Przywódca Korei Północnej Kim Dzong Un ma wkrótce udać się z wizytą do Rosji - poinformował prezydent Korei Południowej Mun Dze In. Z kolei prezydent Chin Xi Jinping ma odwiedzić Koreę Północną.

Prezydent Mun poinformował o planach wizyt przywódców Korei Płn. i Chin podczas posiedzenia rządu dzień po wizycie sekretarza stanu USA Mike'a Pompeo w Pjongjangu i Seulu.

Mun pozytywnie wypowiedział się na temat swego niedzielnego spotkania z Pompeo, mówiąc, że stworzyło ono warunki, które umożliwią zorganizowanie wkrótce kolejnego szczytu między Kimem a prezydentem USA Donaldem Trumpem i pomogą w denuklearyzacji Półwyspu Koreańskiego - informuje agencja Reutera.

Północnokoreańskie media państwowe poinformowały, że Korea Północna i Rosja zgodziły się zorganizować w tym roku szczyt po spotkaniu Kima z rosyjskim ministrem spraw zagranicznych Siergiejem Ławrowem w Pjongjangu. W tym roku północnokoreański przywódca trzy razy podróżował do Chin, aby spotkać się z Xi.
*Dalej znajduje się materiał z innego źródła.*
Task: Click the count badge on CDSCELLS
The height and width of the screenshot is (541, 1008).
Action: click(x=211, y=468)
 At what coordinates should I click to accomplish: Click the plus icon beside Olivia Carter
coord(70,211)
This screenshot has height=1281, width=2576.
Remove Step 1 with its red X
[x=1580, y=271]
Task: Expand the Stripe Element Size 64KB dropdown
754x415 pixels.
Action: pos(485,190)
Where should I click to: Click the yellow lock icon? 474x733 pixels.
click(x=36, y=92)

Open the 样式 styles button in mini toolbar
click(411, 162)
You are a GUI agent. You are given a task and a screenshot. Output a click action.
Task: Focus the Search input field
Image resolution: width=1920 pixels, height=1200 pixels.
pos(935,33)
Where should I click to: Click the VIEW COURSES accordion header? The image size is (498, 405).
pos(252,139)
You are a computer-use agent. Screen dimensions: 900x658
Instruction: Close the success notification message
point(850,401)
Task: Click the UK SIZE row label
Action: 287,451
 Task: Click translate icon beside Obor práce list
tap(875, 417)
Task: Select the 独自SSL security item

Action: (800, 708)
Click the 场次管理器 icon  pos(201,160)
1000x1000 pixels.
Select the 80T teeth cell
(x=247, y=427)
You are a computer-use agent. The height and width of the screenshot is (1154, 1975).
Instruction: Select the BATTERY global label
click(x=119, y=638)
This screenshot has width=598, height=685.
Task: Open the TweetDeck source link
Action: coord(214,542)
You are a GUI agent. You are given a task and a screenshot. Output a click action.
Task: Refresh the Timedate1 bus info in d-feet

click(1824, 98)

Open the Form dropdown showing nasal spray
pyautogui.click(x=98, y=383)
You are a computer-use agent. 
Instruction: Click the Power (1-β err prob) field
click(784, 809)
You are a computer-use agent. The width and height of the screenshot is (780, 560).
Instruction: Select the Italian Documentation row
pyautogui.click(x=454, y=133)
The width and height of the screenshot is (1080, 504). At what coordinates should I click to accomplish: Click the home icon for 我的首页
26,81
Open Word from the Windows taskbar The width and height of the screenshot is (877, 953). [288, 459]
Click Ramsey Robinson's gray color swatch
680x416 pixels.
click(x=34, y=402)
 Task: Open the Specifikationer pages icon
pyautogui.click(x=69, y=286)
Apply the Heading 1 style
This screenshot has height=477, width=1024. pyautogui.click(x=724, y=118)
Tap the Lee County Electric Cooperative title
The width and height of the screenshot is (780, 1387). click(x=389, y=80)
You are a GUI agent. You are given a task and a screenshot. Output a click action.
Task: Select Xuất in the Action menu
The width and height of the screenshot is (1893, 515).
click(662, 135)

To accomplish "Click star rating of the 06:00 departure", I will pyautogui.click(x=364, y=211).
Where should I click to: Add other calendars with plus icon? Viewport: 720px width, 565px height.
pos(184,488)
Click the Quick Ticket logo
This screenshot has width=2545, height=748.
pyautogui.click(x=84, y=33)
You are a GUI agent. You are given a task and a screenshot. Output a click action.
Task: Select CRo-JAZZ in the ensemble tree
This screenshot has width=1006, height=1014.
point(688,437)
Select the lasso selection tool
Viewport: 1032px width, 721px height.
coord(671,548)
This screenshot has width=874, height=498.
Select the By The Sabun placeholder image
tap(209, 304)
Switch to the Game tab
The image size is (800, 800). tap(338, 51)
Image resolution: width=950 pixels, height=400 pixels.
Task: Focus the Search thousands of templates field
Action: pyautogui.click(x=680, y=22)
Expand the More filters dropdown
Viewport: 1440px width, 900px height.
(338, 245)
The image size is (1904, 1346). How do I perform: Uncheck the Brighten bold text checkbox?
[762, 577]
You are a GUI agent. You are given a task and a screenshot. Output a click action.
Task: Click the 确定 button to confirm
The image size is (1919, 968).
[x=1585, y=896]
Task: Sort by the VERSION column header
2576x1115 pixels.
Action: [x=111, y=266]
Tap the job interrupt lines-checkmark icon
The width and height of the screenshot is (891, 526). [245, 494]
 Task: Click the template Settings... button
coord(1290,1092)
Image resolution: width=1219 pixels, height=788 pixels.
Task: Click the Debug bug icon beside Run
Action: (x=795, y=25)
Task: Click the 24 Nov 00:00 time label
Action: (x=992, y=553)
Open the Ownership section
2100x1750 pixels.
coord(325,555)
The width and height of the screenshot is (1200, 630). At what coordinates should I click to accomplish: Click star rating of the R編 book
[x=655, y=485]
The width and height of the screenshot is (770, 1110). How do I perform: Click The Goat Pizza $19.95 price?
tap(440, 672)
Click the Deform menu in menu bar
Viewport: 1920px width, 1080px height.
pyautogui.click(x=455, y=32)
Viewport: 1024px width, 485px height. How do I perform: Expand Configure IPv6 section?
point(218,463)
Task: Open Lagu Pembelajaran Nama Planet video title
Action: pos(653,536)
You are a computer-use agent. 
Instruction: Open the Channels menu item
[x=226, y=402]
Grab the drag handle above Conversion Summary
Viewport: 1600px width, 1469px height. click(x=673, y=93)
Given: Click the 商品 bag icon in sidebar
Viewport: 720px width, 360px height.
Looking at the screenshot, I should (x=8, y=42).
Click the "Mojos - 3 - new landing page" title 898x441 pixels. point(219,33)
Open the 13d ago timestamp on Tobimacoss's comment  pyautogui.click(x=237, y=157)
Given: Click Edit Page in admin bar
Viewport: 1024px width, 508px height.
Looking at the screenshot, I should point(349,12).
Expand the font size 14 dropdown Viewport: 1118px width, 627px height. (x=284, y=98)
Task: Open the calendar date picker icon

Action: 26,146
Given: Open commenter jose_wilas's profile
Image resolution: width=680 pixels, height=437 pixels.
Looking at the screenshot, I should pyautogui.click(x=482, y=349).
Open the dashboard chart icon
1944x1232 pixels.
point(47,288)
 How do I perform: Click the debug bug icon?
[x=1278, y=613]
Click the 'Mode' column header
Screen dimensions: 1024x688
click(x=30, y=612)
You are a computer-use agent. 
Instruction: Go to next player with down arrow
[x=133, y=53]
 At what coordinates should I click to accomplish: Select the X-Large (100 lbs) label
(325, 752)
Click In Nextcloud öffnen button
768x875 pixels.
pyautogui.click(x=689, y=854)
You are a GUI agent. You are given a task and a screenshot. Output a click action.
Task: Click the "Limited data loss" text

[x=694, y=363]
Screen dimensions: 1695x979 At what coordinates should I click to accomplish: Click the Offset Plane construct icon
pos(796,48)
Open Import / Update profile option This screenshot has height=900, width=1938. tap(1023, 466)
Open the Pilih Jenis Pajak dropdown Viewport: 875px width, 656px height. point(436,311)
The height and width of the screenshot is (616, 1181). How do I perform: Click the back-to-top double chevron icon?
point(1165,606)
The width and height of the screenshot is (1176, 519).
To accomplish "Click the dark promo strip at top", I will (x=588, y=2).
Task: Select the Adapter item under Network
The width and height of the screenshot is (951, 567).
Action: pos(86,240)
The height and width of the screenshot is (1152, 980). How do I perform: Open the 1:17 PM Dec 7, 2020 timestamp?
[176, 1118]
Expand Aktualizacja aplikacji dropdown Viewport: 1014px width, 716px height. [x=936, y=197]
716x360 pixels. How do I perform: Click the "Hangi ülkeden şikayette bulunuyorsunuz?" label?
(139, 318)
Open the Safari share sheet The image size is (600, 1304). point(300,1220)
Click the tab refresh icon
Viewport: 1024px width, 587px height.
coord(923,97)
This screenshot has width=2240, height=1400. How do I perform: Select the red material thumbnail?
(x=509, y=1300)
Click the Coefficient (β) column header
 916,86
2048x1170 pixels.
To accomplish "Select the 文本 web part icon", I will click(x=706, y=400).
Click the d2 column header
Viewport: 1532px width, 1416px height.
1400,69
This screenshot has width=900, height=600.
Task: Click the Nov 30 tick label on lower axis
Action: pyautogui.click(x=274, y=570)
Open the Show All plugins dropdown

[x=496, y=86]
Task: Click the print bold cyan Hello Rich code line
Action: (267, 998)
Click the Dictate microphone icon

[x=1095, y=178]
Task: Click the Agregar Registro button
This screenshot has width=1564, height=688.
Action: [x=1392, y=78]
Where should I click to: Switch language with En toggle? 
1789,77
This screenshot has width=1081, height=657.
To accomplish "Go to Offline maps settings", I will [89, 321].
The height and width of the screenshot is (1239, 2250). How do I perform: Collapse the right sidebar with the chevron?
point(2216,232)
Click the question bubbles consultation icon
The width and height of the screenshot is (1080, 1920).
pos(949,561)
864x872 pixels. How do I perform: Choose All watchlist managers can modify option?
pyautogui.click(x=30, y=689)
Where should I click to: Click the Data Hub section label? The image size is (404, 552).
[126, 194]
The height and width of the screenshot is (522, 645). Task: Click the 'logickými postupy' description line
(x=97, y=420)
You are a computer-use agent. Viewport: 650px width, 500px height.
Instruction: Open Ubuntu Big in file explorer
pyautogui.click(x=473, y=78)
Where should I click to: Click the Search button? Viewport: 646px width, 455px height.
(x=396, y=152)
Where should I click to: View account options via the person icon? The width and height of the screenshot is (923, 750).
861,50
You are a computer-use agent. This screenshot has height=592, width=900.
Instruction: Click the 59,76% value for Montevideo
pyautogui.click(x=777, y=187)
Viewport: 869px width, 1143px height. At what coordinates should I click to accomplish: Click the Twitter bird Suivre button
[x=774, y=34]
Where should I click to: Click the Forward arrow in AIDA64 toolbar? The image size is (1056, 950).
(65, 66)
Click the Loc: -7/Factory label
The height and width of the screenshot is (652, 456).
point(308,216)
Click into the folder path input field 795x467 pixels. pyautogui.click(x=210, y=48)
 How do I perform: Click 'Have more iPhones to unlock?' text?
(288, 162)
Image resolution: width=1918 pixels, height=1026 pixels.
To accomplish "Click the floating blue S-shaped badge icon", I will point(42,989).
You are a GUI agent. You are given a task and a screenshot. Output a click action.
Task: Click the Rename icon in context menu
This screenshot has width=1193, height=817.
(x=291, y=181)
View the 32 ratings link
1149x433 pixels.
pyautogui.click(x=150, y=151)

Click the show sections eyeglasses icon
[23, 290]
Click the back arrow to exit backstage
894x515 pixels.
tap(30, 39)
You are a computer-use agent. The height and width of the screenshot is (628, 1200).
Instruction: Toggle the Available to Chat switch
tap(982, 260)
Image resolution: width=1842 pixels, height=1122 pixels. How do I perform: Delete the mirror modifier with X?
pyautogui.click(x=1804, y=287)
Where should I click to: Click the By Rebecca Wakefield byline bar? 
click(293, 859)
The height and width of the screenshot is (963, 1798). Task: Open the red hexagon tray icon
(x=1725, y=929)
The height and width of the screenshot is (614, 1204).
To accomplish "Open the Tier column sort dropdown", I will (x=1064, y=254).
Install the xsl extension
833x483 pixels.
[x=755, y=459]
Negocjacje na temat likwidacji koreańskiego arsenału nuklearnego rozpoczęły się po 12 czerwca, gdy w Singapurze odbył się historyczny szczyt Trump-Kim. Północnokoreański przywódca zobowiązał się wówczas do starań o całkowitą denuklearyzację, a Trump do udzielenia Pjongjangowi gwarancji bezpieczeństwa. W dokumencie nie sprecyzowano wówczas, o jakie gwarancje chodzi, ani nie podano konkretnego harmonogramu likwidacji północnokoreańskiego arsenału jądrowego.